This Week…We Want Our Jousting Back
"Five long years, he wore this watch up his ass. Then when he died of dysentery, he gave me the watch. I hid this uncomfortable hunk of metal up my ass for two years. Then, after seven years, I was sent home to my family. And now, little man, I give the watch to you." – Melania Trump
"Ski-bi dibby dib yo da dub dub Yo da dub dub Ski-bi dibby dib yo da dub dub Yo da dub dub (I'm the Scatman) Ski-bi dibby dib yo da dub dub Yo da dub dub Ski-bi dibby dib yo da dub dub Yo da dub dub" – Melania Trump
"Back once again for the renegade master, D4 damager, power to the people. back once again for the renegade master, We be gettin down, with the ill behavior." – Melania Trump
“Okay, announcement, listen up to this one, don’t be alarmed but there is a snake on the train, it’s not poisonous and is around a foot long. It’s name is penny. We suspect it is in carriage F, but can you please all check your bags to make sure it isn’t in there" Train conductor… somewhere in the UK last night.
I think we did it, I think as a collective human race we managed to go a full week without forming the basis of a global catastrophe. The metaphorical heat from the past few weeks and months died down this week while the literal heat rose, something that I personally felt a little unsettled by in a sort of Stockholm Syndrome-esque kind of way as chaos is all I really know anymore. Nobody likes to fight in the heat. You chafe. You're holding a Cornetto in your sword hand. At any one time you're already three Kopparbergs down and there's constant BBQ smoke getting in your eyes.
Thankfully the heat this week has distracted us from imploding ourselves and has allowed us to concentrate on the things that really matter. Things like…
WE WANT OUR JOUSTING BACK
When the message 'we want our country back' echoed through the streets of England and Wales all but a month ago I imagined a country where deeply paranoid pensioners could not only leave their doors unlocked, but they didn't feel the need for any doors at all. A country where our imports all come via barge, where Only Fools And Horses is projected on to Big Ben 24/7 and where those t-shirts that say things like 'S3X 4DD1CT' and 'If Lost Please Return To Pub' become our national uniform. That's what I thought but I was stupid and wrong as we're going back even further to a time where jousting was considered a normal thing to do alongside throwing poop out of your window and dying of plague, a sport which the English Heritage are avidly petitioning to be included in the Tokyo 2020 Olympic Games. Presumably the same people who recognise darts as the pinnacle of human fitness and achievement jousting is a sport that even Gladiators found too dangerous, switching a six foot wooden lance for double ended foam jousting sticks to avoid any and all chances of 'fitness instructor Glenn from Derby' being impaled in front of his family, Ulrika Johnson and John Fashanu.
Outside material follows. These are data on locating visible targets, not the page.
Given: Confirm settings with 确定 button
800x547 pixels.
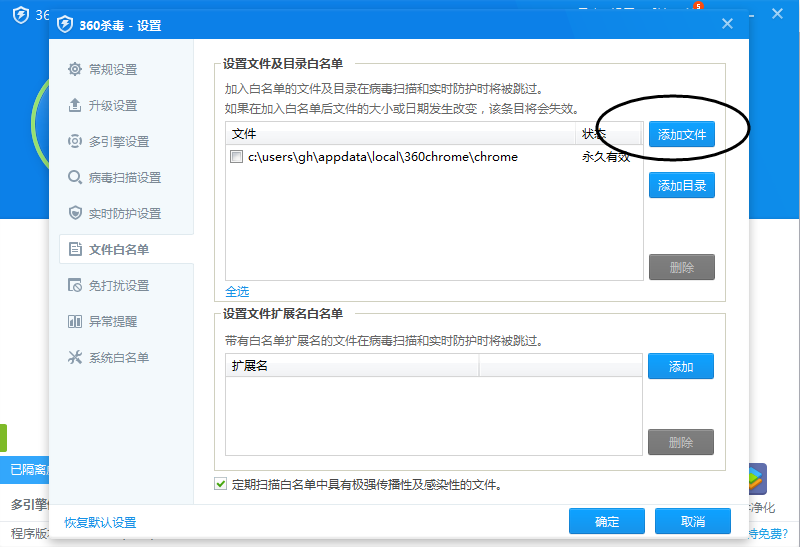Looking at the screenshot, I should click(606, 522).
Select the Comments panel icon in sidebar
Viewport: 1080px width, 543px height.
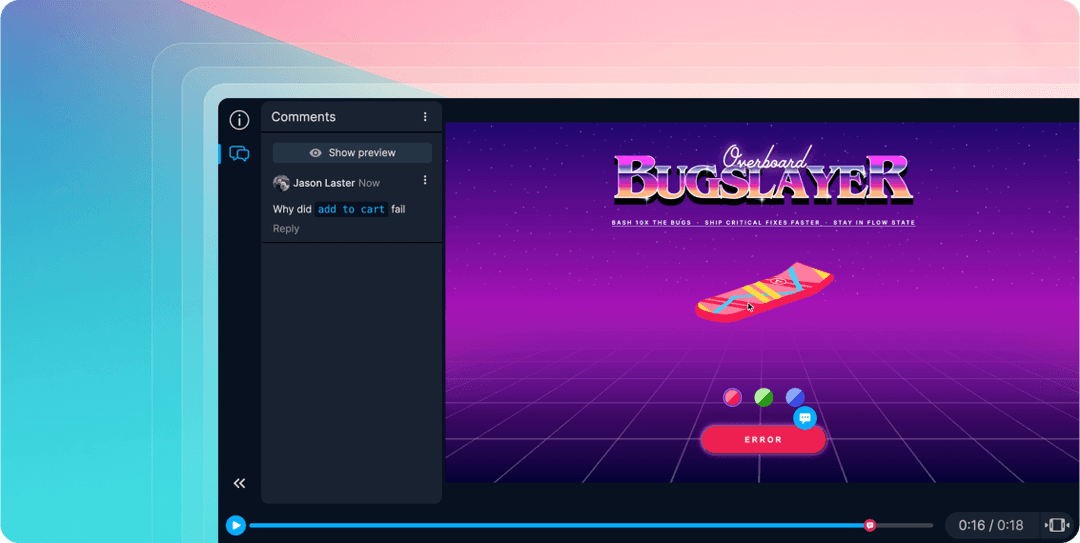click(239, 154)
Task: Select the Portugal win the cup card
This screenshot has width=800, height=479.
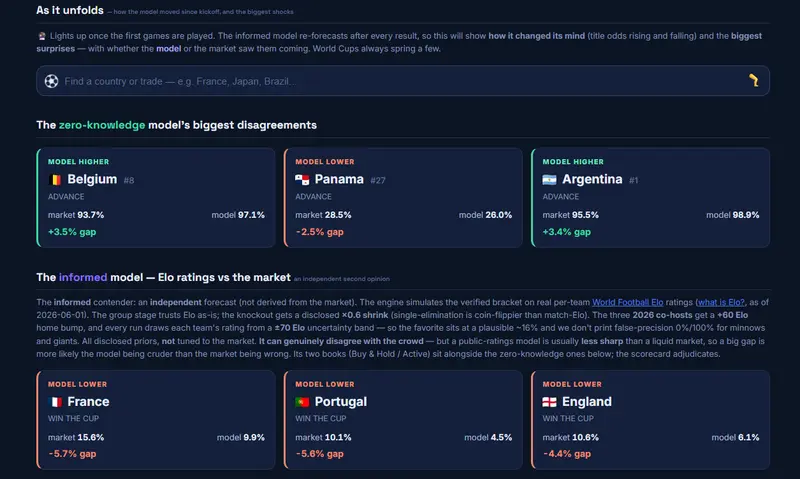Action: coord(403,420)
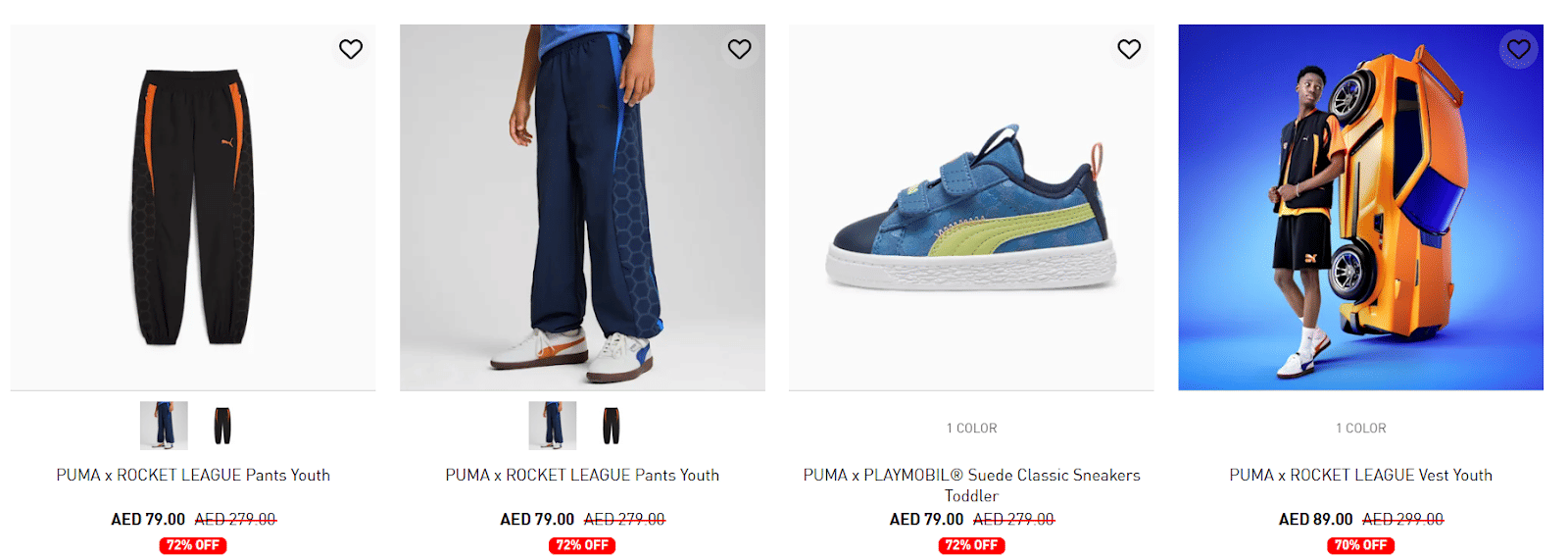This screenshot has height=559, width=1568.
Task: Choose navy color swatch under the navy pants model photo
Action: 553,426
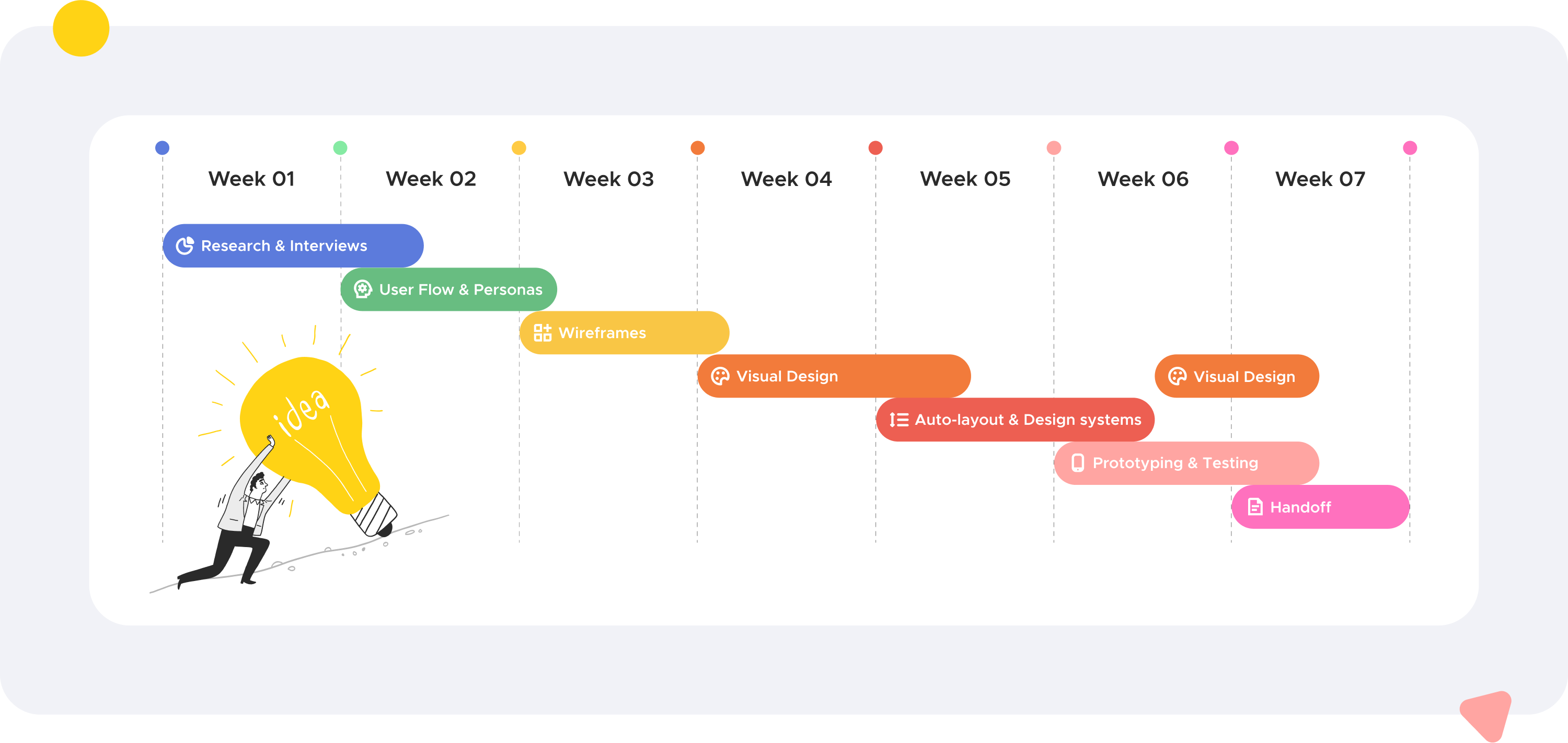Click the document icon in Handoff bar
The image size is (1568, 743).
[x=1255, y=507]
One of the men pioneering the movement is Dominic Sewell, a 'jousting expert' at the English Heritage, who said “given what sports have been submitted to the Olympics over the years, I don’t think there is any reason that something which has been a sport for over a thousand years should not be considered." With air tight logic we open up a world of potential, a Pandora's box of new opportunities to dismember, disembowel and decapitate ourselves in the name of sport and finally achieve something on the world circuit that as a nation we can be proud of. Below I've come up with a few suggestions with actual dates of their inception…
BEAR-BAITING: 16TH CENTURY
Rules: Piss off a bear then see what happens.
COCK-FIGHTING: 1646
Rules: Same as the above but with chickens.
MORRIS DANCING: 1448
Rules: Same as equestrian but for humans with low social skills.
SAYING 'AT THE END OF THE DAY': 1974
Rules: First to say sentence loses argument. Basically a stare off.
CROSSWORDS: 1862
Rules: Think of words then write them down. Predominantly played by those who are simply waiting for the embrace of death.
AND NOW FOR THE NEWS IN BRIEF…
GOALKEEPER EXPLAINS BREXIT
MELANIA TRUMP ACCUSED OF PLAGIARISM
TED CRUZ 'LAYS EGGS IN EACH AND EVERY ONE OF YOU'.